Showdown at the DC Corral via The Hill
House Judiciary Committee Democrats warned yesterday they would pursue a contempt of Congress motion if the White House fails respond to subpoenas for testimony and documents related to the firings of U.S. attorneys last year.
The deadline for a response is Thursday, June 28. If the White House does not comply, it opens the possibility of a constitutional showdown between the two branches. In an ironic twist, the Department of Justice (DoJ) would be called on to enforce the contempt motion.
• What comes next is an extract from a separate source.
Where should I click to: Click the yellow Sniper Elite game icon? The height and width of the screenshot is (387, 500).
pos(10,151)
Folks, this ratchets things up to an entire new level because contempt of Congress is a criminal violation which can, and in some cases has, led to both fines of as high as $10,000 and prison terms as long as 6 months, plus 5 years probation (in the case of former EPA Offical Rita Lavelle who was convicted of Perjury in 2004)
More from Conyers.
"The House and Senate judiciary committees have issued subpoenas to the White House for documents and testimony," said Conyers. "We’re still hopeful they may cooperate. But it’s still possible that enforcement action may be taken."
"We want to know where the lines go from the DoJ to the White House," he said. "That’s where these bread crumbs keep leading us and then they get lost in the snow or something."
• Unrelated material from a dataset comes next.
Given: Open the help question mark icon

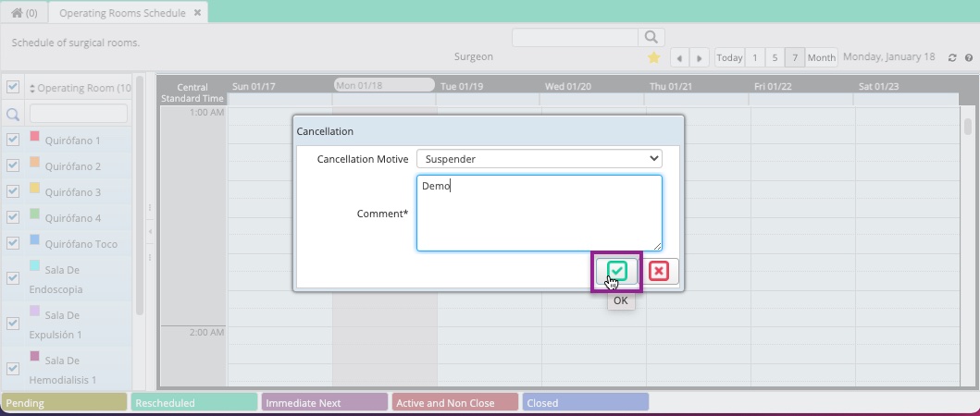Looking at the screenshot, I should pos(969,57).
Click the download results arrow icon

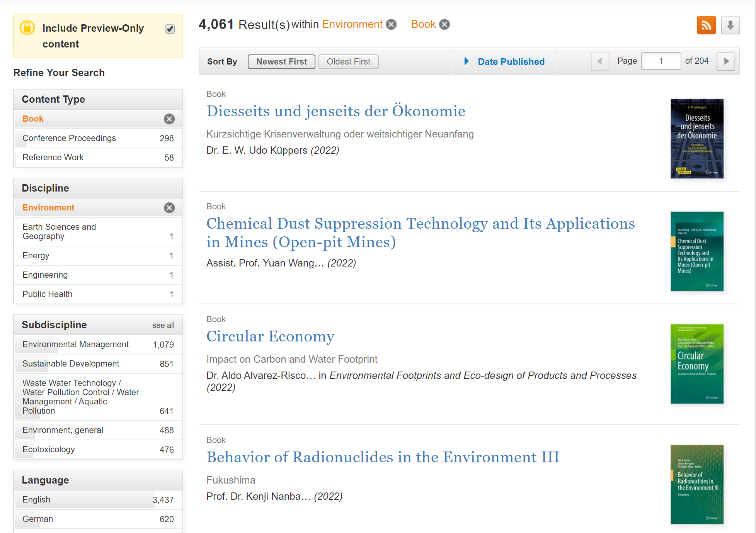[x=730, y=25]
Right now the specific targets of the Contempt Charges would include White House Chief of Staff Josh Bolton, whom the subpoenas have been directed to, as well as former White House Counsel Harriet Miers and former White House political director - and Karl Rove Deputy - Sara "Cummins was Lazy" Taylor.
Although Taylor has accepted her subpoena and agreed to testify just why would Conyers want additional White House documents? Well, maybe because of what Kyle Sampson told them behind closed doors according to Karen Tumulty at Time.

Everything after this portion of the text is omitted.